Abstract
This study aimed to estimate the association between anxiety associated with COVID‐19 and somatic symptoms, using data from a large, representative sample (N = 2,025) of the UK adult population. Results showed that moderate to high levels of anxiety associated with COVID‐19 were significantly associated with general somatic symptoms and in particular with gastrointestinal and fatigue symptoms. This pattern of associations remained significant after controlling for generalized anxiety disorder (GAD), pre‐existing health problems, age, gender, and income. This is the first evidence that anxiety associated with COVID‐19 makes a unique contribution to somatization, above and beyond the effect of GAD.
Keywords: COVID‐19 pandemic, somatic symptoms, COVID‐19 related anxiety
Statement of contribution.
What is already known on this subject?
Somatic symptoms are commonly reported in the general population, and many are medically unexplained.
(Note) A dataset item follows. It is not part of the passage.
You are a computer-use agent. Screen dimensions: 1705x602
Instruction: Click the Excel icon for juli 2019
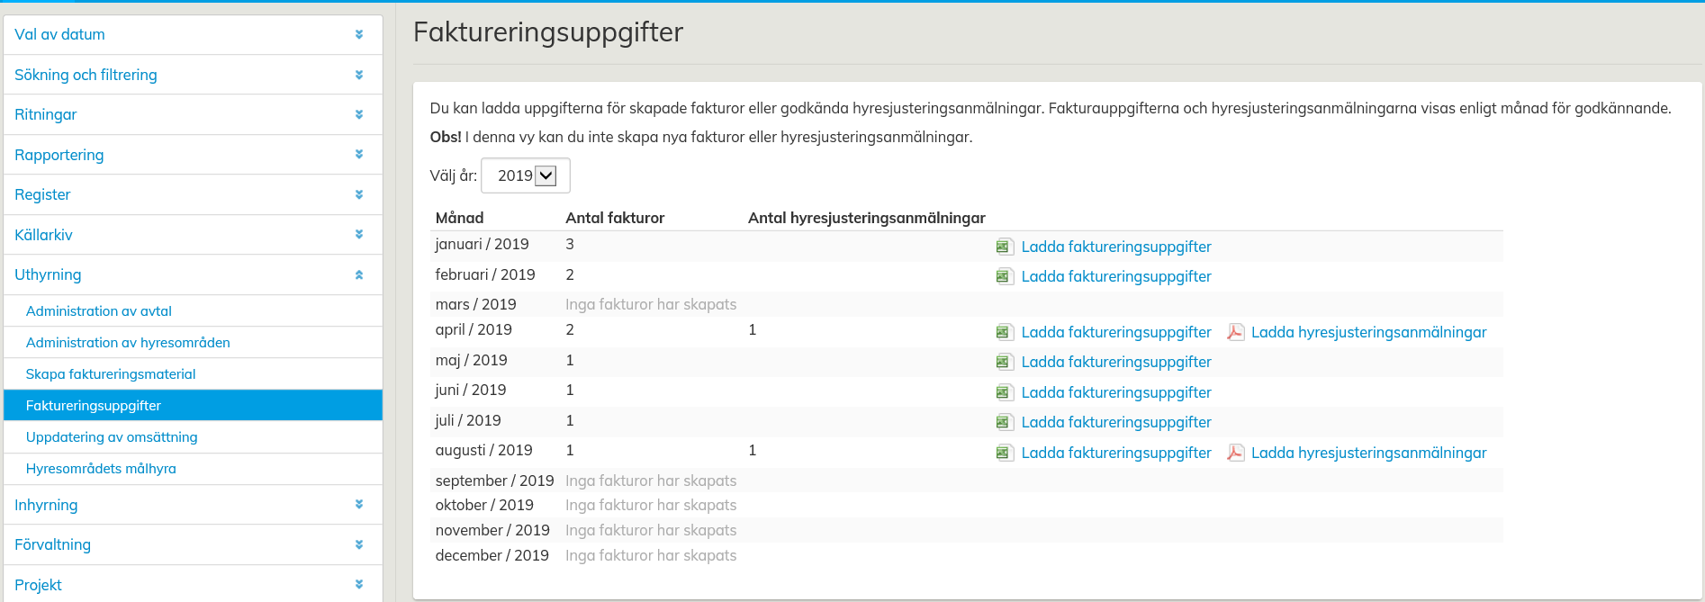1005,423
There is also evidence that high levels of anxiety are associated with reporting more somatic symptoms and increased impairment. Research evidence from previous infectious disease pandemics, such as SARS, showed increased levels of anxiety in the general population during quarantine, and this was associated with increased reporting of somatic symptoms.
What does this study add?
During the current COVID‐19 pandemic in the United Kingdom, there may be increased levels of generalized anxiety in the general population, but there may also be anxiety specifically associated with COVID‐19. This study is the first to show that there is a positive association between both generalized anxiety and COVID‐19 specific anxiety and the reporting of somatic symptoms. Indeed, COVID‐19 specific anxiety explained unique variance in somatic symptoms after controlling for generalized anxiety and other potential confounding variables.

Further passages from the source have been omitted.